*Collected data*.
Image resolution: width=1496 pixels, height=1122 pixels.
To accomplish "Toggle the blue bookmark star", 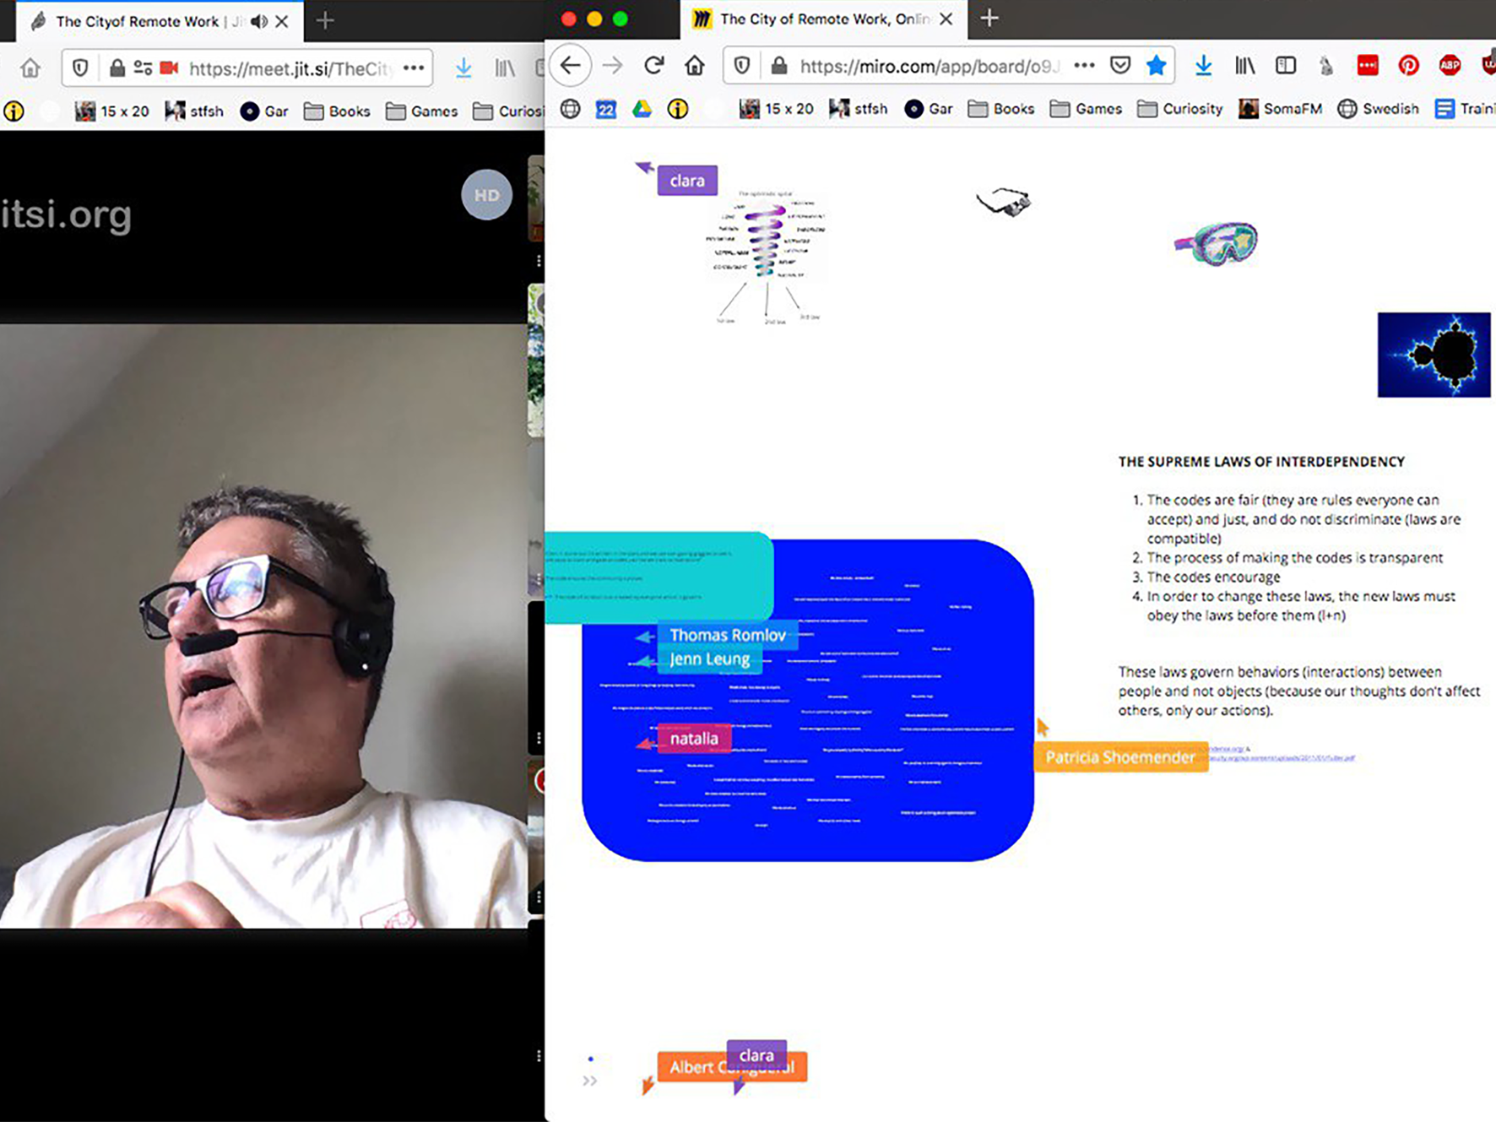I will tap(1156, 66).
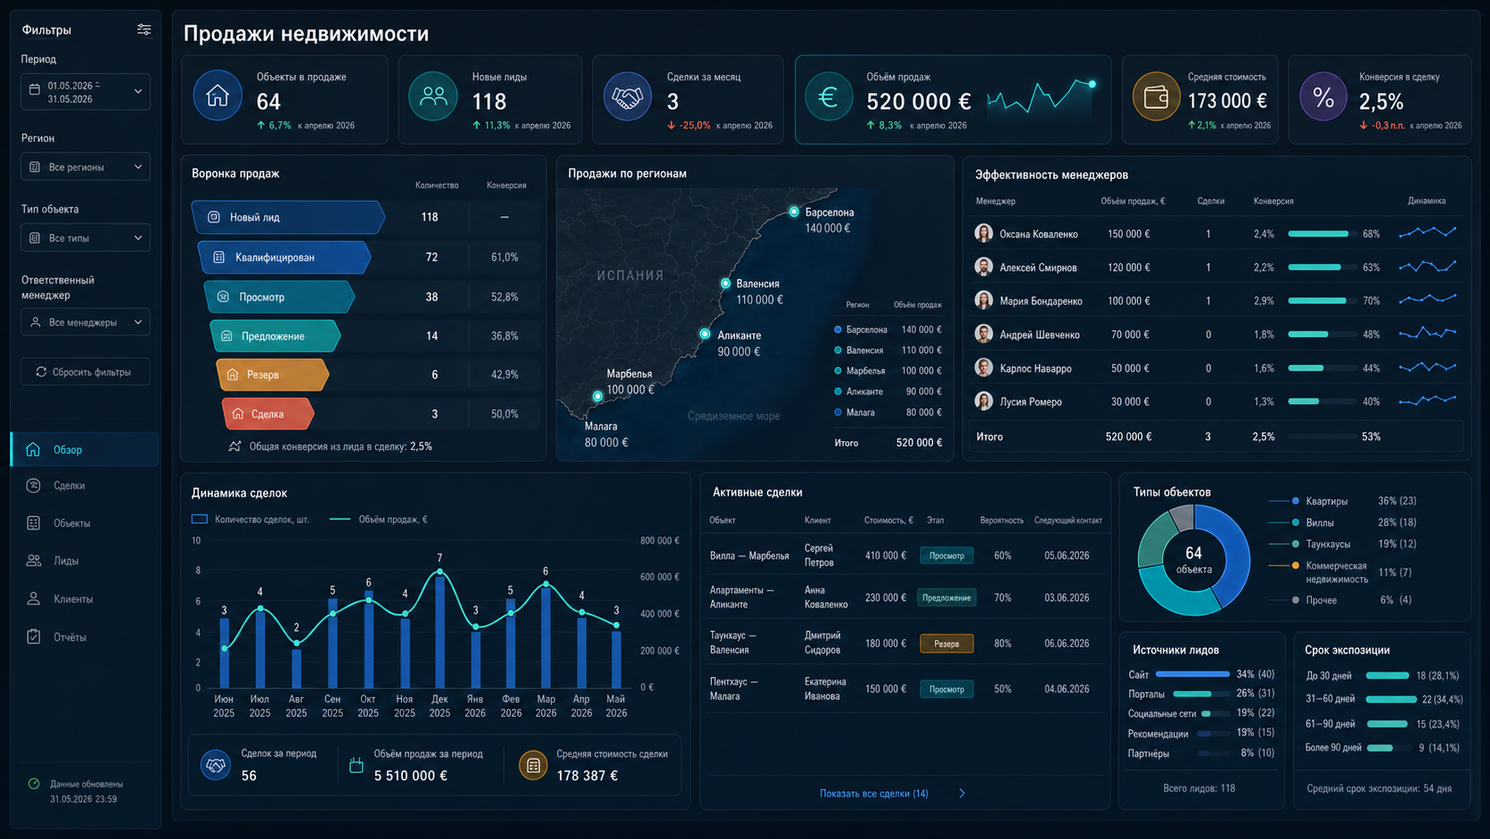Click the filter settings sliders icon

[143, 29]
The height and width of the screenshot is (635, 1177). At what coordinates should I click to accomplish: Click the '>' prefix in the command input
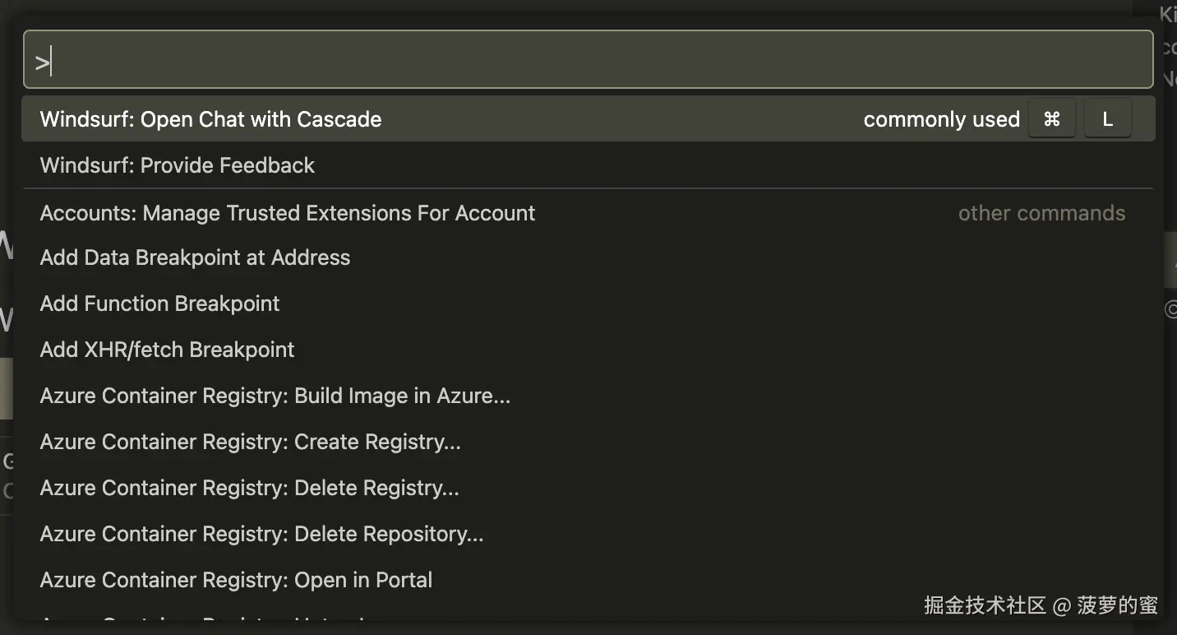point(41,61)
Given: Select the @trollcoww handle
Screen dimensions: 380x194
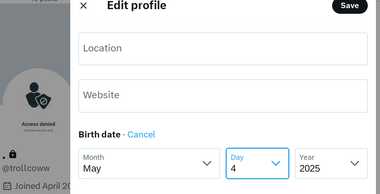Looking at the screenshot, I should click(x=26, y=168).
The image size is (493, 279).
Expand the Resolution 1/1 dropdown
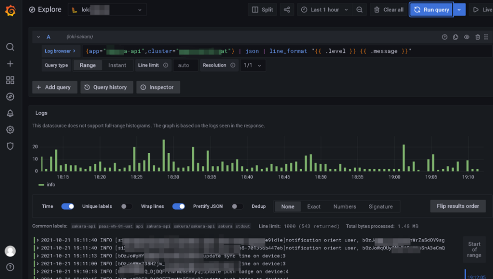(x=252, y=65)
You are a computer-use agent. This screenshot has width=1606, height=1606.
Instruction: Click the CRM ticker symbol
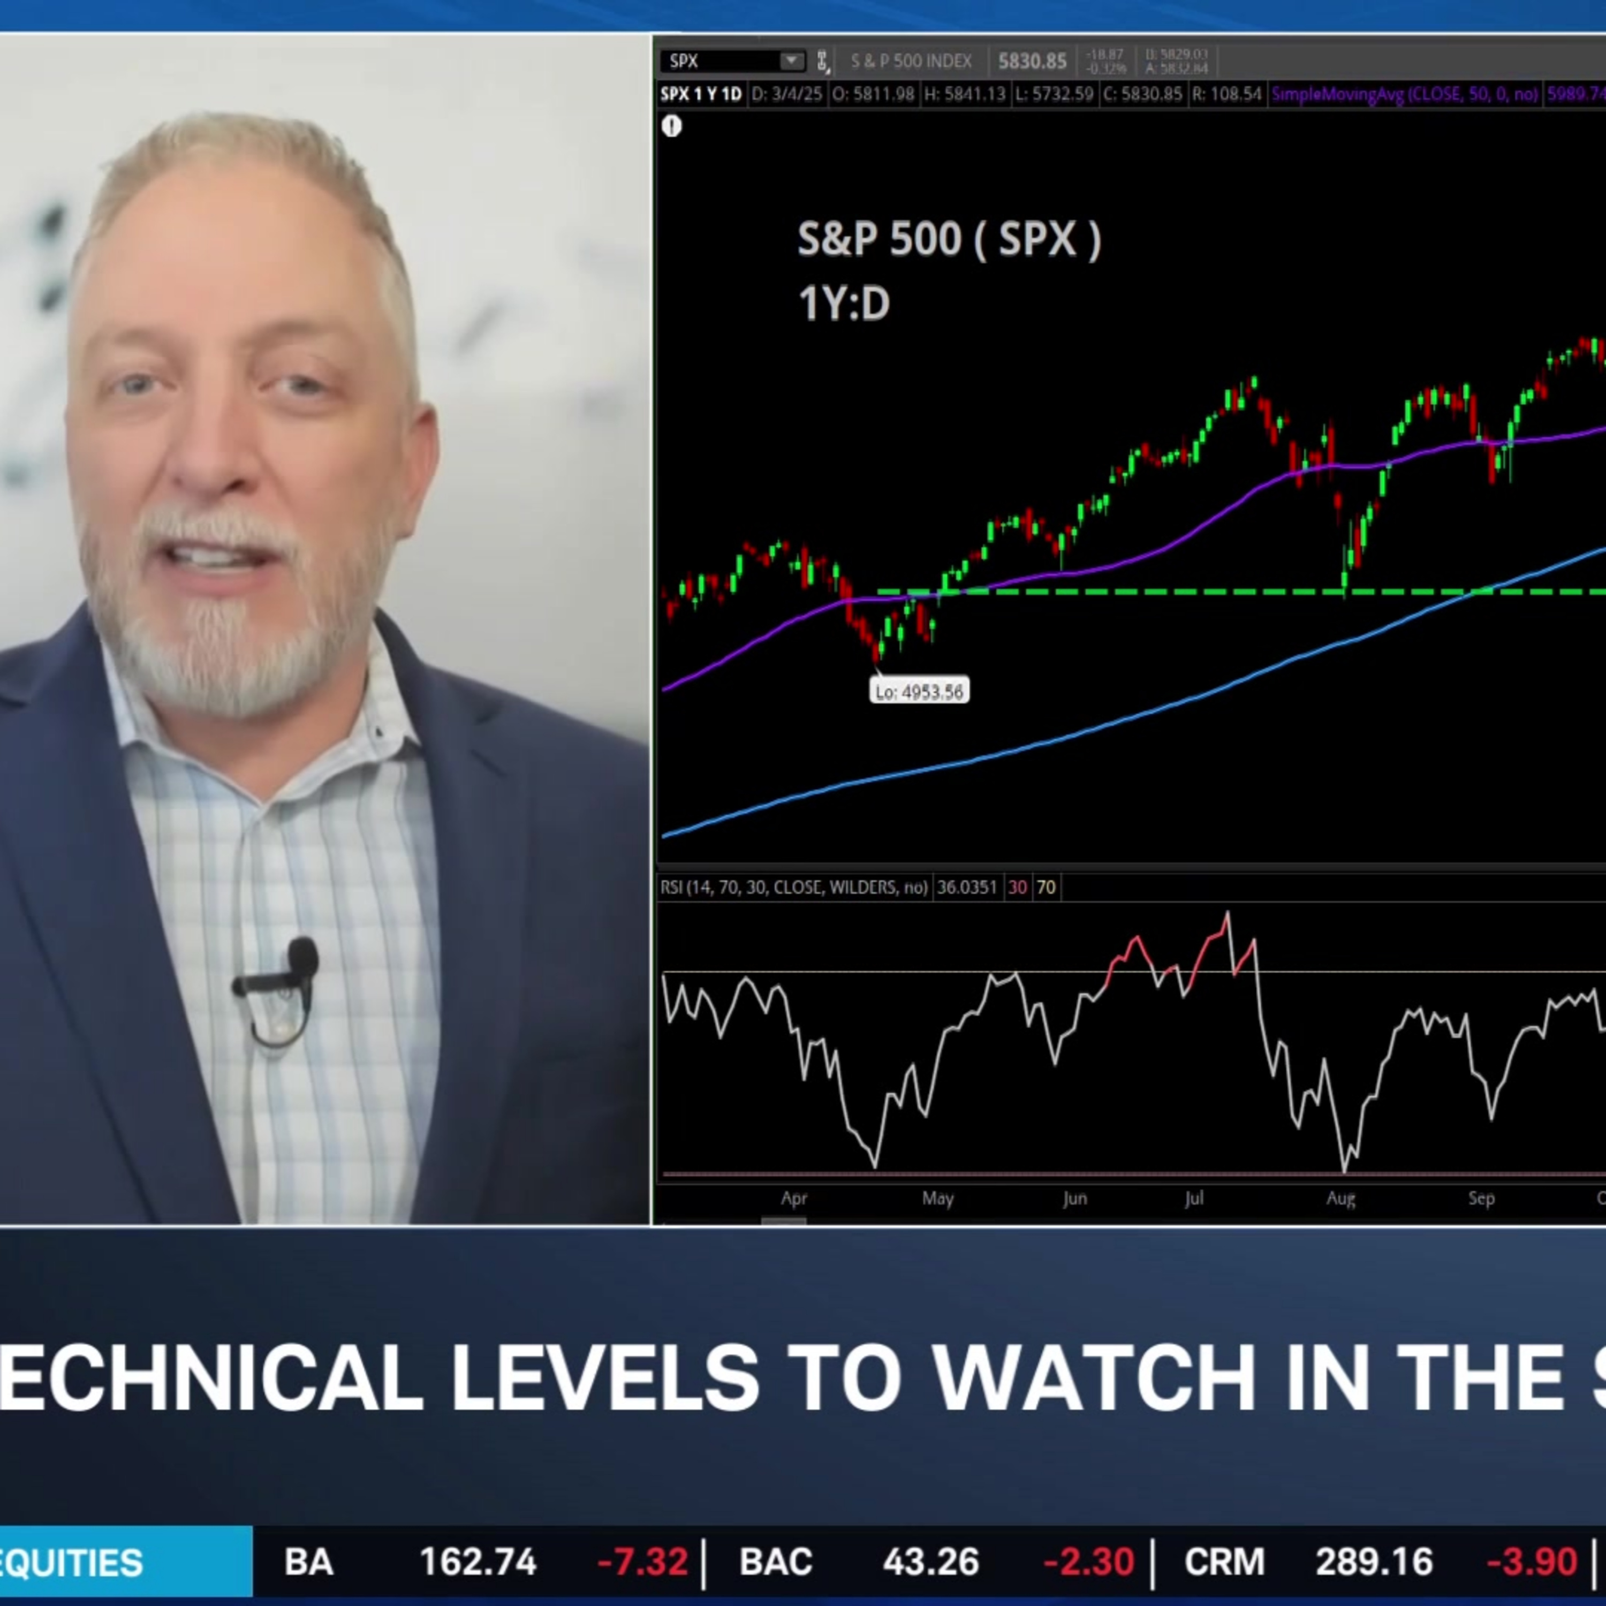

*WORK ORDER*. Nothing except the lines from the one containing "Given: Select the @trollcoww handle" through the one containing "You are a computer-use" should appear in the answer, exactly as above and without pictures.

*SOLUTION BELOW*.
Given: Select the @trollcoww handle
Screen dimensions: 380x194
Looking at the screenshot, I should click(x=26, y=168).
The image size is (493, 279).
Expand the Resolution 1/1 dropdown
(x=252, y=65)
You are a computer-use agent. This screenshot has width=1606, height=1606.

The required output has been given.